Pick every line from the data below that contains the string "Dela" and copy it.

* [Collected data entries]:
○ ○ ○

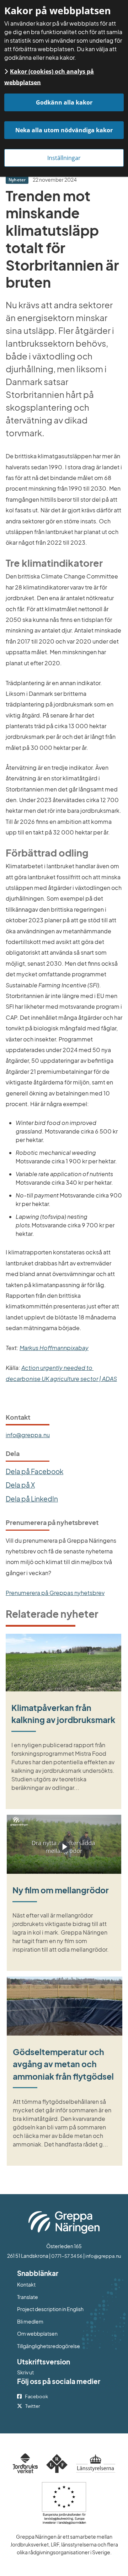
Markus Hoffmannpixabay (54, 1347)
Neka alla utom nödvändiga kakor (64, 130)
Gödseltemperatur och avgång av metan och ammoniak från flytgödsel (63, 2064)
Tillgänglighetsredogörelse (48, 2346)
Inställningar (64, 158)
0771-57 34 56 (66, 2256)
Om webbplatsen (37, 2333)
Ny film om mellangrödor (60, 1890)
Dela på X (20, 1485)
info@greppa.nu (28, 1435)
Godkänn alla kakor (64, 102)
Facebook (36, 2396)
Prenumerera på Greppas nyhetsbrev (55, 1592)
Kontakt (26, 2284)
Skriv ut (25, 2372)
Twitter (32, 2406)
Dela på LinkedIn (32, 1498)
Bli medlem (30, 2321)
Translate (56, 2296)
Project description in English (50, 2309)
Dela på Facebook (34, 1471)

○ ○ ○

* [Response to this exercise]:
Dela på X (20, 1485)
Dela på LinkedIn (32, 1498)
Dela på Facebook (34, 1471)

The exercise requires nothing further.